- Selected passage -
Advocates for smoke-free casinos and bars met in Shreveport this week to prepare the northwest Louisiana city for a smoking ban beginning Aug. 1
In June 2020, the Shreveport City Council passed an ordinance banning smoking in bars, casinos, and gaming facilities, according to the Shreveport Times.
Representatives of Smoke-Free Louisiana and the Region 7 Louisiana Healthy Communities Coalition met at the Sand Bar in downtown Shreveport on June 3 to answer questions about the upcoming ban.
The Smoke Free Air Act was to take effect in August 2020. However, the City County, concerned about job losses at Shreveport Casinos during the coronavirus pandemic, pushed the ban for casinos back to Aug. 1, 2021, according to Biz magazine. Some officials expressed concern that smokers would bypass Shreveport casinos and go to nearby resorts where smoking isn’t banned.
“We can talk about secondhand smoke all day long in these casinos and what it does to the employees. But if those employees don’t have a job, it’s going to be worse,” Councilman Grayson Boucher said last year.
Louisiana has 13 riverboat casinos, one land-based casino in New Orleans, and four racinos. Throughout the state, numerous bars and truck stops are equipped with video poker machines.
Two riverboat casinos are on the Red River in Shreveport, according to the Shreveport-Bossier Convention and Tourist Bureau website. The gambling halls and horse track east of the Red River in Bossier City and elsewhere in the Shreveport Casinos area would not be required to abide by the Shreveport smoking ban.
‘Reduced Consumer Demand’
Shreveport is the 30th municipality in Louisiana to implement “a comprehensive smoke-free ordinance,” said Randy Hayden, a Louisiana-based consultant for Americans for Nonsmokers’ Rights.
Quite a few states have already passed the statewide laws, and other states are doing what Louisiana is doing, which that is kind of nickel and diming it, community by community,” Hayden told the Shreveport Times. Hayden is president of Creative Communications in Baton Rouge.
Louisiana’s largest cities with casinos, including Baton Rouge and New Orleans, already have passed ordinances banning smoking in casinos. Lake Charles is the most populous city in Louisiana without a smoke-free ordinance to include casinos and bars, according to the newspaper.
Some Shreveport Casinos contend that gamblers who like to smoke won’t go to casinos where it is banned. Wade Duty, executive director of the Louisiana Casino Association, told Casino.org that smoking bans lead to “reduced consumer demand” for casino gambling.
Smoking Bans in Las Vegas
In Las Vegas, Park MGM on the Strip banned smoking last fall after “continued guest requests,” according to Anton Nikodemus, an MGM Resorts executive. NoMad Las Vegas, a luxury “hotel-within-a-hotel” at Park MGM, also has banned smoking.
Park MGM and NoMad are among a small number of casinos on the Strip either to ban or limit smoking.
The Cosmopolitan of Las Vegas last year banned smoking from some public spaces, but not the gaming floor. When Resorts World Las Vegas opens on the Strip on June 24, it will be smoke-free throughout the property except inside the casino, President Scott Sibella told the Las Vegas Review-Journal.
Hayden told Casino.org that younger casino patrons are health conscious and don’t want to work or gamble in smoke-filled settings. With hundreds of casinos now located across the country, patrons can choose nonsmoking resorts close to home, he said.
“Gamblers now recognize they can locally have a ‘what happens in Vegas’ outing and not have to choke their way through that experience,” Hayden said.

- Goal of the exercise -
Can you copy, word for word, the part of the Shreveport smoking ban article that opens with the words containing "Advocates for smoke-free" and closes with "the upcoming ban."? The material that comes next has nothing to do with the Shreveport smoking ban article.

- Recorded information -
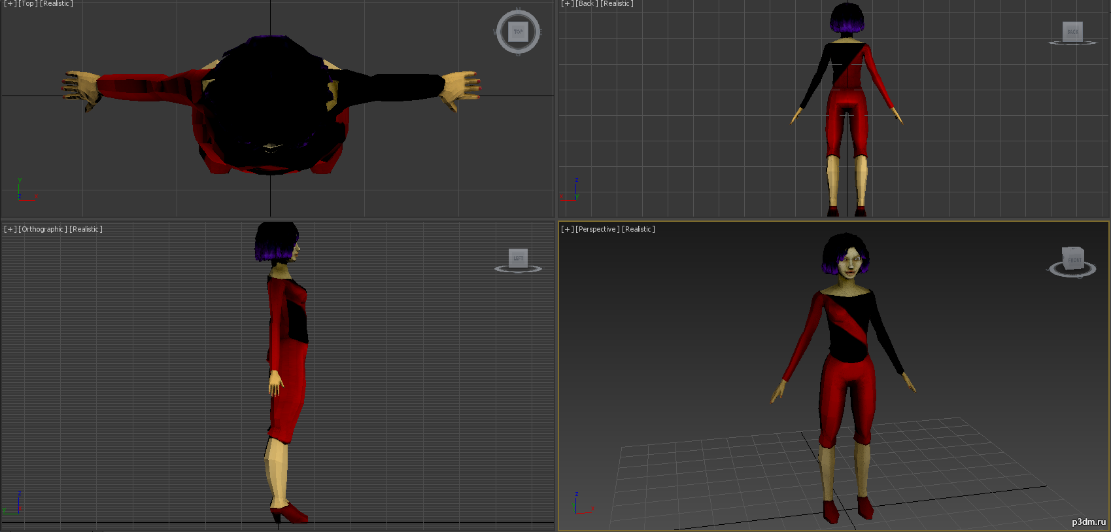Open the [Top] view label menu

28,4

- Exercise answer -
Advocates for smoke-free casinos and bars met in Shreveport this week to prepare the northwest Louisiana city for a smoking ban beginning Aug. 1
In June 2020, the Shreveport City Council passed an ordinance banning smoking in bars, casinos, and gaming facilities, according to the Shreveport Times.
Representatives of Smoke-Free Louisiana and the Region 7 Louisiana Healthy Communities Coalition met at the Sand Bar in downtown Shreveport on June 3 to answer questions about the upcoming ban.